I pazienti obesi potrebbero avere un maggior rischio di fratture ossee rispetto alla popolazione normo peso. Il collegamento fra obesità e fragilità ossea sembra essere maggiormente invalidante per il sesso maschile. La differenza di genere potrebbe essere legata agli ormoni e alla diversa modalità di accumulo del grasso nel corpo.

Lo studio ha preso in considerazione oltre 10.000 pazienti statunitensi ed è stato pubblicato sulla rivista Journal of Clinical Endocrinology & Metabolism. La massa magra, al contrario, sembra avere un ruolo ”protettivo” sulla densità minerale ossea (BMD) e questo avviene in egual misura fra maschi e femmine. I risultati sono particolarmente significativi dal punto di vista clinico, poiché possono essere presi in considerazione pazienti che in precedenza non erano considerati ad alto rischio di fratture.

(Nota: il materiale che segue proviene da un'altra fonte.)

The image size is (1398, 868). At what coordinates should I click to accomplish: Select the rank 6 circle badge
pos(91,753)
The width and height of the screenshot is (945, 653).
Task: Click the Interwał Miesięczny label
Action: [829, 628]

Lo studio, ancora limitato ai soli pazienti degli Stati Uniti, aveva già avuto in passato dei precedenti che non avevano evidenziato in maniera chiara la relazione negativa fra massa grassa e salute delle ossa. Attualmente i dati sembrano essere consistenti per la popolazione al di sotto dei 60 anni, anche se non si esclude che lo stesso possa avvenire per i pazienti più anziani.

Fonte: Rajesh K Jain, Tamara Vokes, Fat Mass Has Negative Effects on Bone, Especially in Men: A Cross-Sectional Analysis of NHANES 2011-2018, The Journal of Clinical Endocrinology & Metabolism, 2022.